TASK GOAL — Check each line of the data for the string "computer". Report how many have it, and give nothing else.

SOURCE MATERIAL —
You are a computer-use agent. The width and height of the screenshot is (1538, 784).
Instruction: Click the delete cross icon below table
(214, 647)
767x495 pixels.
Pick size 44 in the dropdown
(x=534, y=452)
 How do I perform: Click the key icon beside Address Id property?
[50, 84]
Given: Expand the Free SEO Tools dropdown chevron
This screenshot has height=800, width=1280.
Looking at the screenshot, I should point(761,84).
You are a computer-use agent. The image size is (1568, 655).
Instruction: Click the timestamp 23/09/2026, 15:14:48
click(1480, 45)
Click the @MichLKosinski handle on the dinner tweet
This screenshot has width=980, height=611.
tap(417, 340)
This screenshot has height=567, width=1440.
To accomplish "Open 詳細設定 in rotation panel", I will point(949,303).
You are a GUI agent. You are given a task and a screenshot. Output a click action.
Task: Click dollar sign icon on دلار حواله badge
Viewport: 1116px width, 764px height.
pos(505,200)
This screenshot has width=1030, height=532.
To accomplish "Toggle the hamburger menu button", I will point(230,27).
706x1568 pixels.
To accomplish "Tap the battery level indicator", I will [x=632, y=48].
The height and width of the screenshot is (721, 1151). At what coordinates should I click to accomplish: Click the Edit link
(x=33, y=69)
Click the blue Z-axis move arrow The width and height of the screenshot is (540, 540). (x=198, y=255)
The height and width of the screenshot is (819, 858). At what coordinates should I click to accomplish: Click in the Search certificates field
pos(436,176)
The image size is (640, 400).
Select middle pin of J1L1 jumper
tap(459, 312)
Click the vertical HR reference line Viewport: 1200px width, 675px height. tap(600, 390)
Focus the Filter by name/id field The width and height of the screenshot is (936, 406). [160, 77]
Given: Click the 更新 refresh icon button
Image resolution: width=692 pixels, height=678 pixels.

COMPLETED EXERCISE — 2